I've said it before:  I was born with my big girl panties permanently welded on.  I cannot pull them up any higher. 

I do such a good job of just powering through. I like to joke that I'm healed person, that it's just times like these that it becomes evident that we never really heal. One of the most common questions I get asked:  "How did you stay so strong during all your struggles?"  I guess it depends on how you define strength.  Sometimes strength looks like barely rolling out of bed and accomplishing only one thing;  choosing to stick around.  Sometimes strength looks like crying in my bed while everyone is doing other things downstairs because I realistically can't do it all on my own.  But here I am, every day.  I have struggled every single day for 40 years.  Looking back, I get really sad.  I shouldn't have to have been put through all of this.  I don't know what it's like to be able to truly relax.  None of my relationships have worked out for one reason or another.  I don't know what it's like to not be alone.  I have never had another adult to delegate anything to.  Even when I try to enjoy myself for five minutes, I have a child at home that I'm struggling to keep alive and another one that, up until recently I believed to be completely self-contained and doing great.  I would never want anyone to try to unpack me that wasn't getting paid for it, this is why I'm in therapy.  I am like a Rubik's Cube with a Chinese finger trap inside.  I really don't think anybody understands what they're getting into when they try.  I have come to find that they like the idea of me; what is on the surface.  They peace out the second they see how I struggle to survive when I feel like I'm drowning just standing up on dry land.  None can handle the reality.  Especially on the days when silence is louder than thunder.  

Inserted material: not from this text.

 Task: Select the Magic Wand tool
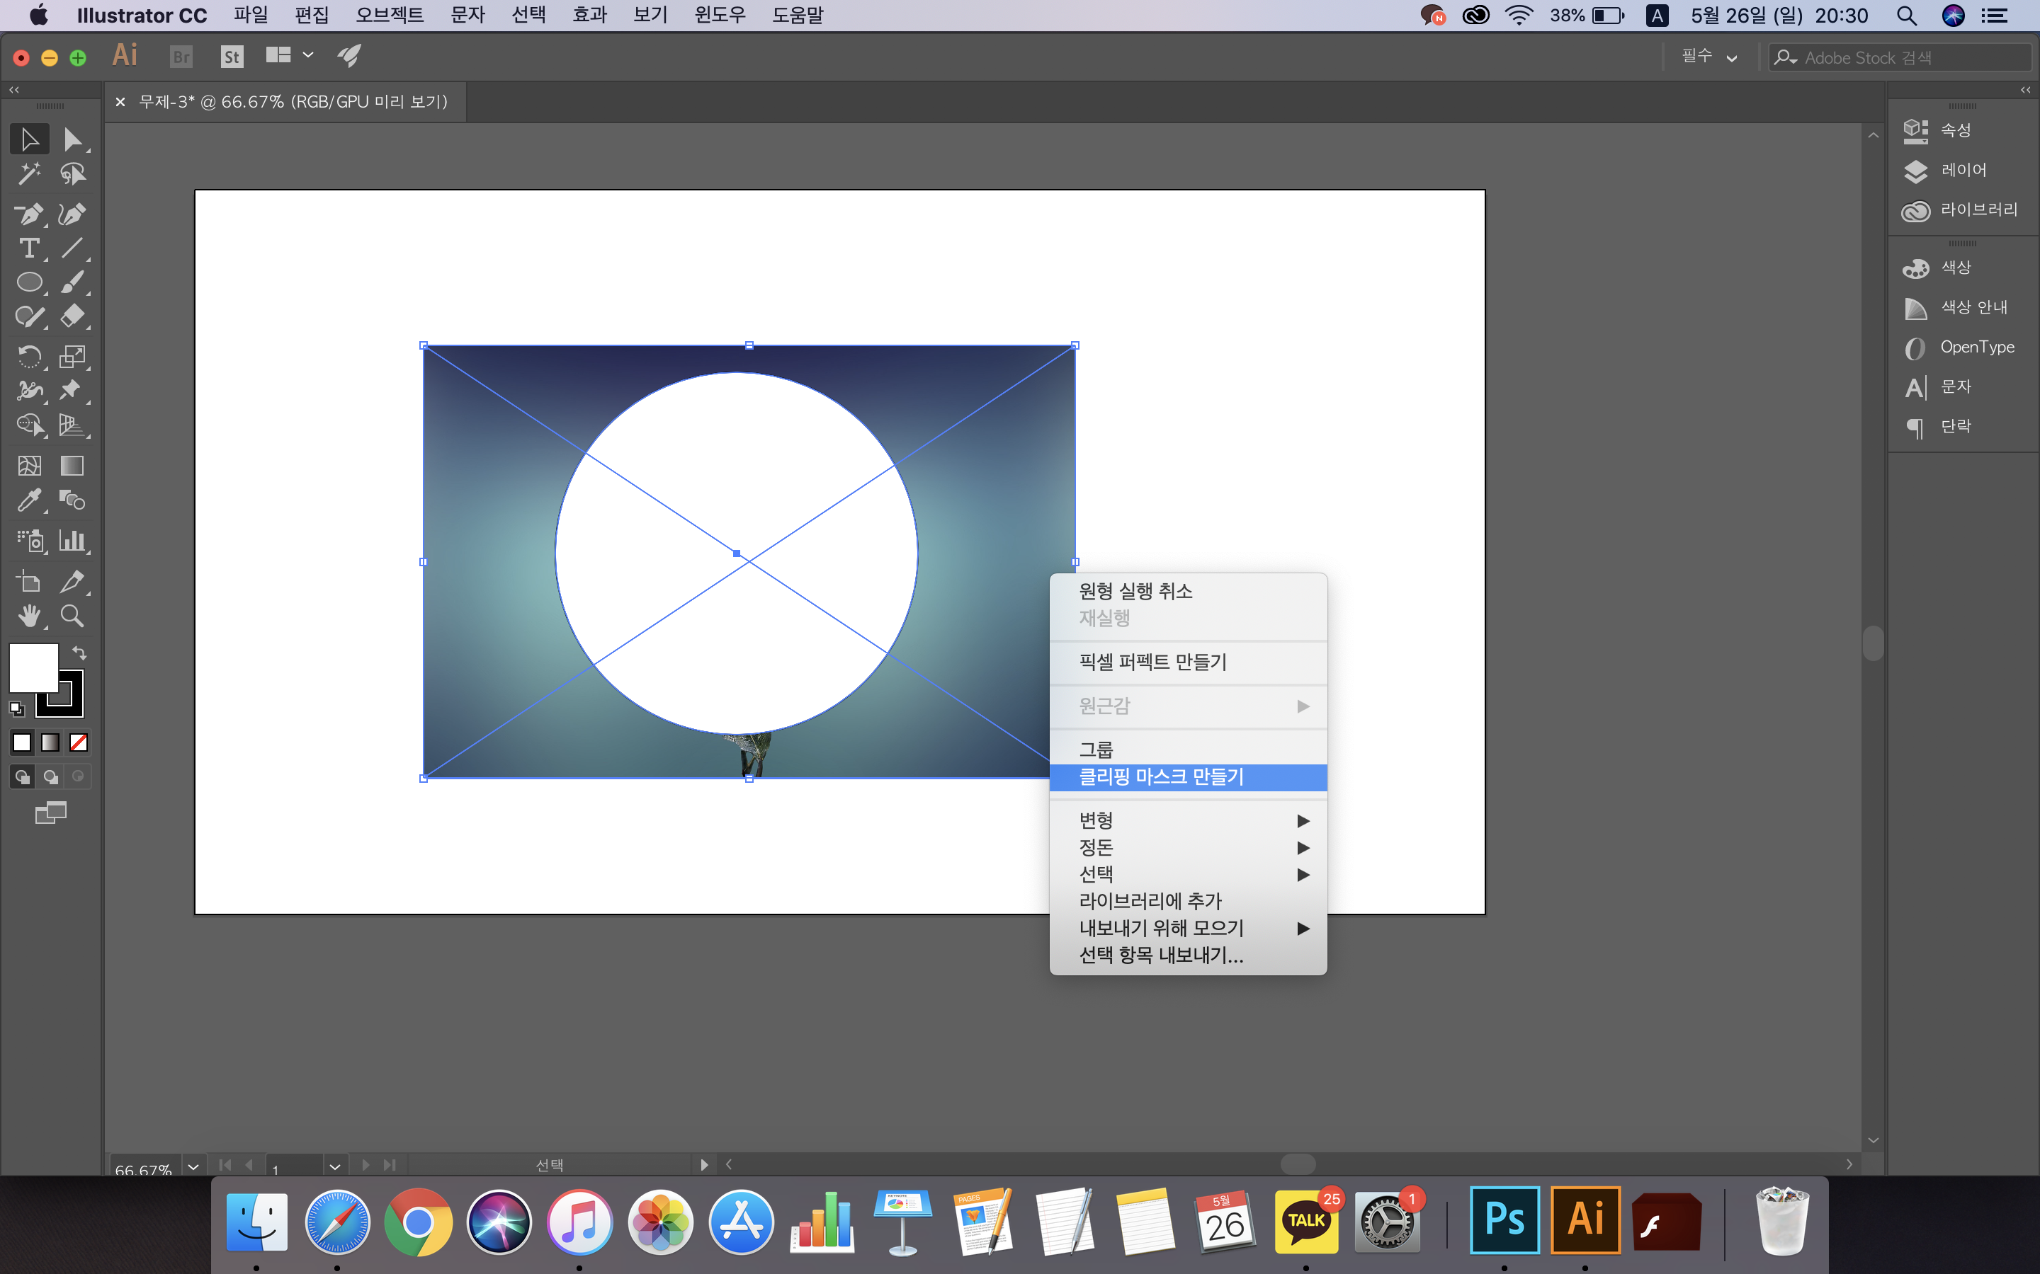coord(29,174)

And I get it.  NOW.  This inability to receive support from others is a trauma response.  My "I don't need anyone.  I'll just do it myself" conditioning is a survival tactic.  I needed it to shield myself from abuse, neglect, betrayal, and disappointment from those who couldn't and wouldn't be there for me when I needed them the most.  From all the situations when someone told me "I got you" then abandoned me, leaving me to pick up the pieces when shit got hard.  I learned that if I don't put myself in a situation where I rely on someone, I won't have to be disappointed when they don't show up for me because they always drop the ball.  Extreme independence is a preemptive strike against heartbreak that always, eventually comes anyways.  I don't even trust myself to choose people.  

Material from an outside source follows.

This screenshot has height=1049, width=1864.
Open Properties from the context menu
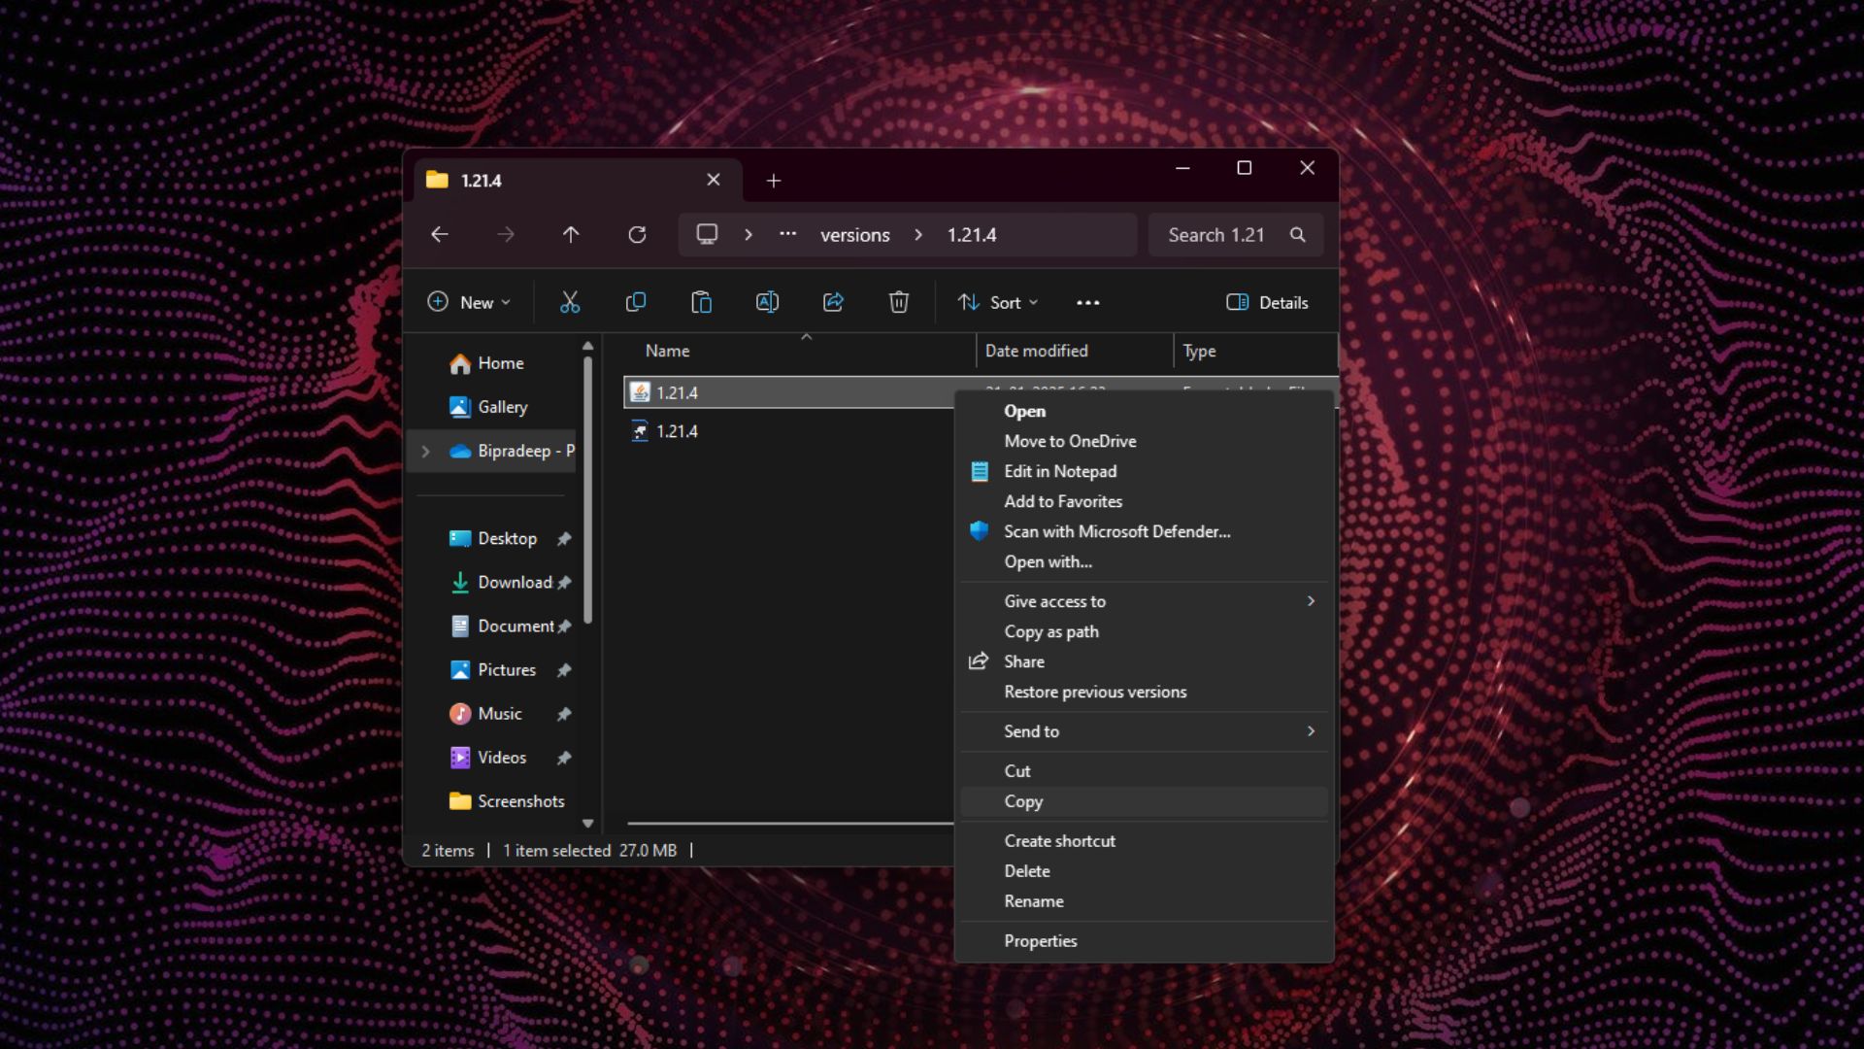[x=1040, y=941]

But no matter how I dress it up and display it proudly to make it seem like I chose this level of independence as if it's what I always wanted it to be, in truth my heart is waving the white flag. 

Wounded, scarred, broken behind a bullet riddled brick wall.  I guess on some level I understand that in order to have good things I have to feel like I deserve them.  And to some degree I still don't.  The older I get, the more I realize how much time I spent believing the lie that who I was wasn't good enough.  I find myself fighting back.  All of the moments I wasted hiding who I was, all in the name of making other people happy.  So as I sit here now, with years of living and learning behind me, I want so badly to go back in time to that little girl, who happened to develop before the other girls, to tell her that not only is she good enough, but she is extraordinary.  I want to go back and tell her to be kind to herself because the world needs exactly who she was made to be.  

I have slowly learned that you can't truly appreciate your life wallowing in "Yes, buts."  It should be about the "Okay, and".  Greif is an asshole.  Feel free to tell it to fuck directly off and allow yourself to experience joy for once.  And of course you'll know you are by how much it kills you inside when it's happening.  True story, because sunsets and pausing kill me.  

The world fed us all a lie about what strength looks like.  It's time to start telling yourself a different story, a true story.  That if you are still here despite how hard it might be to still be here, if you are showing up for yourself and your life despite how exhausting it is, then you are the epitome of strength.  But it's okay to need to lean on someone sometimes.